No contexto amazônico, por exemplo, o trabalho do mateiro é aquele de quem não apenas guia o botânico ou o paleontólogo em meio à mata fechada durante o dia ou a noite, mas, boa parte das vezes, é também de quem realmente detém um profícuo conhecimento a respeito da fauna e da flora da região. Neste sentido, não é raro que cientistas que vão à Amazônia precisem do serviço de pessoas que verdadeiramente conhecem a floresta, a fim de viabilizarem sua própria pesquisa científica. 
Em outros termos, o que está em jogo com relação ao ofício do mateiro é que seu conhecimento a respeito da megadiversidade genética da Amazônia tem sido fundamental para o trabalho científico hegemônico. No entanto, embora imprescindível, o trabalho do mateiro continua subvalorizado pelas instituições científicas que o exploram, no sentido de que sua contribuição tem sido reiteradamente apagada dos resultados das pesquisas que ajudou desenvolver, como se nunca tivesse existido. Esse é o lado invisibilizado da divisão do trabalho cognitivo. Sem dúvidas, isso ainda não é, de longe, o pior caso.
Nunca é tarde para lembrar que a história nos mostra que o colonialismo científico que explora o trabalho de algum mateiro ou de algum pajé não é um acontecimento meramente isolado ou pontual. Ao contrário, nossas instituições científicas sistematicamente praticaram, e ainda continuam a praticar, este tipo de exploração, muitas das vezes associado à biopirataria. Aliás, o Brasil é um terreno fértil para este tipo de atividade criminosa, já que, como disse acima, o país abriga a maior megadiversidade genética do planeta.
Portanto, além de uma questão epistemológica, o conhecimento dos povos tradicionais é uma questão de soberania nacional. Quiçá, de soberania cognitiva de um país. Isso evidentemente passa pela necessidade de pensarmos nossos próprios problemas epistemológicos, éticos e políticos. Como nas canções de Gilberto Gil. Isto é, precisamos ser filosoficamente autodeterminados se quisermos realmente pensar as questões que verdadeiramente nos interessam.
É claro, uma agenda decolonial (ou contracolonial) tem tomado destaque nos últimos anos dentro do debate acadêmico brasileiro. No entanto, há ainda muito chão a ser percorrido se realmente quisermos enfrentar aqueles que realmente ainda nos colonizam. No Amazonas, o departamento de filosofia criou uma linha de pesquisa de Mestrado voltada exclusivamente para o debate acerca do pensamento amazônico. Isto pode se tornar uma experiência muito frutífera se o programa optar por destacar o pensamentos dos povos indígenas, ribeirinhos e quilombolas da região. Neste ponto, já existe muitos trabalhos acadêmicos consolidados em outras áreas, creio que seja um momento oportuno para filosofia brasileira também entrar neste debate.



 

Bibliografia

Almeida, Mauro W. Barbosa. Anarquismo ontológico e verdade no Antropoceno. Ilha Revista de Antropologia, v. 23, n. 1, p. 10-29, 2021.

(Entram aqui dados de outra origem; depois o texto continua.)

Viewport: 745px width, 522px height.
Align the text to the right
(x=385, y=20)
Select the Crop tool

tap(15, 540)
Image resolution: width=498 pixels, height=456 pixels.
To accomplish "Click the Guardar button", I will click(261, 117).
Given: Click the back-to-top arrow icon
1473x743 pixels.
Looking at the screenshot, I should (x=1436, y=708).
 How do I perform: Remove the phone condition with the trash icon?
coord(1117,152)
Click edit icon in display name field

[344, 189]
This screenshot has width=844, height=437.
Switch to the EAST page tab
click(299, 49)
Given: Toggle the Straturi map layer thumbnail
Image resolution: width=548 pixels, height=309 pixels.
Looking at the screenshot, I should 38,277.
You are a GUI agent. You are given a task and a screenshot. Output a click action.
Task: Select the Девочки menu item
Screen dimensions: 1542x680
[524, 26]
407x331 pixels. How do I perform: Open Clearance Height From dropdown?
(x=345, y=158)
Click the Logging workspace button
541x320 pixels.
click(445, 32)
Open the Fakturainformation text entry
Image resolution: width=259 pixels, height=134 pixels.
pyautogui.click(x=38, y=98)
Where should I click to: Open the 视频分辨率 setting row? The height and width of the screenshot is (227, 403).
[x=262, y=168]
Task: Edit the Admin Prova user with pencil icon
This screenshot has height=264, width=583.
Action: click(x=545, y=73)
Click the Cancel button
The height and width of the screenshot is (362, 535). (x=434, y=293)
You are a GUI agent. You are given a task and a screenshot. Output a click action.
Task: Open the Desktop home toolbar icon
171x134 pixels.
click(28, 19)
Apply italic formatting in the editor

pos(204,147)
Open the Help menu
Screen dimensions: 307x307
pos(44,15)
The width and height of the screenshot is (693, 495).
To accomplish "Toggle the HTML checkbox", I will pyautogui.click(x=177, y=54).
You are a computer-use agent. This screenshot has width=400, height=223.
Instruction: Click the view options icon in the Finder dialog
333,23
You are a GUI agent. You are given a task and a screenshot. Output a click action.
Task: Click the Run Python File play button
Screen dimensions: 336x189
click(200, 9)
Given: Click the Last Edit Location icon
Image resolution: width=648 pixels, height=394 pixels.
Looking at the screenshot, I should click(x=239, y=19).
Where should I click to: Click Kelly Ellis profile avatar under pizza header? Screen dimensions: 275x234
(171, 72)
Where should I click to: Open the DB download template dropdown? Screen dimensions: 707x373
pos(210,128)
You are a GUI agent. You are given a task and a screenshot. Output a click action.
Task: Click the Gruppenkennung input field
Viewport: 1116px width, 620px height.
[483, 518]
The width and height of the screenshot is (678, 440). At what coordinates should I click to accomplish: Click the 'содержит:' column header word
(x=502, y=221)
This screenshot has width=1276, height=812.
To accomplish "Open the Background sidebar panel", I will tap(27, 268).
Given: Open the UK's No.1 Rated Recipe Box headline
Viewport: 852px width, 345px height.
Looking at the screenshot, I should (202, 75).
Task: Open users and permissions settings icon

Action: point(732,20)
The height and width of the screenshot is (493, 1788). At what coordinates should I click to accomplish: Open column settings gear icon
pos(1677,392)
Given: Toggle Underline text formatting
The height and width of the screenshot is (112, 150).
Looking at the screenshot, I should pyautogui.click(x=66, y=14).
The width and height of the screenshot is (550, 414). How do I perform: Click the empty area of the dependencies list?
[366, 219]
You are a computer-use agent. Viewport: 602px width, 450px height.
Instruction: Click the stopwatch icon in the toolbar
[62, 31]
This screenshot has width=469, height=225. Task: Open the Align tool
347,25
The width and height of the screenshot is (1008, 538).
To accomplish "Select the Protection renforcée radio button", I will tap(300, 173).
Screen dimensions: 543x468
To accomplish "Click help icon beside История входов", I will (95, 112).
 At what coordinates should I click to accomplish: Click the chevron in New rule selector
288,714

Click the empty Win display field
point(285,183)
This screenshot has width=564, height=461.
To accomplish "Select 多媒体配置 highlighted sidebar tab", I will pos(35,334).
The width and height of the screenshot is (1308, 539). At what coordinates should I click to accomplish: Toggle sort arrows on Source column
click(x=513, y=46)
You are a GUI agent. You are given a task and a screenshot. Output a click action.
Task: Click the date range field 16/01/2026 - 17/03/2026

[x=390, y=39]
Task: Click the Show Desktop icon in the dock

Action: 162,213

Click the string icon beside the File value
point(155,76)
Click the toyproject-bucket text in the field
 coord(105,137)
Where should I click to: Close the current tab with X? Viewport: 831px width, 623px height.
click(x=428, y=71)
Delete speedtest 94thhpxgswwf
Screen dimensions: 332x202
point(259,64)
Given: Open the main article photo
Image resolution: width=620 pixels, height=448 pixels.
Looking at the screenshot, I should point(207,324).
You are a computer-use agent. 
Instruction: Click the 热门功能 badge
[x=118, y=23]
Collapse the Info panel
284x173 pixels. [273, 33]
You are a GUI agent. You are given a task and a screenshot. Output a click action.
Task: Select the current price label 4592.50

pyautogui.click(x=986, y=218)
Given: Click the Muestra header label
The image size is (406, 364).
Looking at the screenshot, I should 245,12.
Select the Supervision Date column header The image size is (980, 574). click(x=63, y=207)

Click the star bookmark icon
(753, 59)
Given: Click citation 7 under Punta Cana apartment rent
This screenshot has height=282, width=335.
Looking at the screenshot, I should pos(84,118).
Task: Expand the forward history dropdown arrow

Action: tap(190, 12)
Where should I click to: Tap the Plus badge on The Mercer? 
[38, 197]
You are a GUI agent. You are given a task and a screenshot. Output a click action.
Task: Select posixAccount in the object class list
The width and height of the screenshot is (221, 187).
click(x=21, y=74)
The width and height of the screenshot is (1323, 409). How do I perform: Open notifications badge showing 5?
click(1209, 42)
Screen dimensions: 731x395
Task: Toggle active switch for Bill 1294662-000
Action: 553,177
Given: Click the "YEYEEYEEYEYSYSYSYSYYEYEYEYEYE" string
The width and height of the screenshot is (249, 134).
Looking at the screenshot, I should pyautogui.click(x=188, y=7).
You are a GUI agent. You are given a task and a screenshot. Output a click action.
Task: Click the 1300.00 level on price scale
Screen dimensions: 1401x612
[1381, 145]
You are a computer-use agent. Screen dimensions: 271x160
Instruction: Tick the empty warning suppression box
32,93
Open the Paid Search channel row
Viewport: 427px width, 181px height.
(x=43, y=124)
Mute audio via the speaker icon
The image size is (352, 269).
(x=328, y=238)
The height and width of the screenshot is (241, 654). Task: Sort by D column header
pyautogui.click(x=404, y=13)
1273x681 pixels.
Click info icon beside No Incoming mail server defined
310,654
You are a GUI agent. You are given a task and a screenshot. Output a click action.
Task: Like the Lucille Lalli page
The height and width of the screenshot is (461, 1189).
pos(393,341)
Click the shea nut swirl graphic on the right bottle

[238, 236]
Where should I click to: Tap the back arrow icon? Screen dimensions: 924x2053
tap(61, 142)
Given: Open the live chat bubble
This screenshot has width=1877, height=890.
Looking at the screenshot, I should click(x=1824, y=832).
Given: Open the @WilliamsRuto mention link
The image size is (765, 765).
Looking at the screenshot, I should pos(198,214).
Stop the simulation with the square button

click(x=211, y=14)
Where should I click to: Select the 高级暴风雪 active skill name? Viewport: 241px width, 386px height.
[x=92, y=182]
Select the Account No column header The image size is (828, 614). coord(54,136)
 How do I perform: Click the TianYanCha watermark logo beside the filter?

Almeida, Mauro W. Barbosa. Caipora e outros conflitos ontológicos. Revista de Antropologia da UFSCAR, v. 5, n. 1, p. 7-28, 2013.

Da Cunha, Manuela Carneiro. Cultura com aspas. Ubu Editora LTDA-ME, 2018.

 



[1] Como África do Sul, Bolívia, China, Colômbia, República Democrática do Congo, Costa Rica, Equador, Filipinas, Índia, Indonésia, Madagascar, Malásia, México, Peru, Quênia, Etiópia e Venezuela.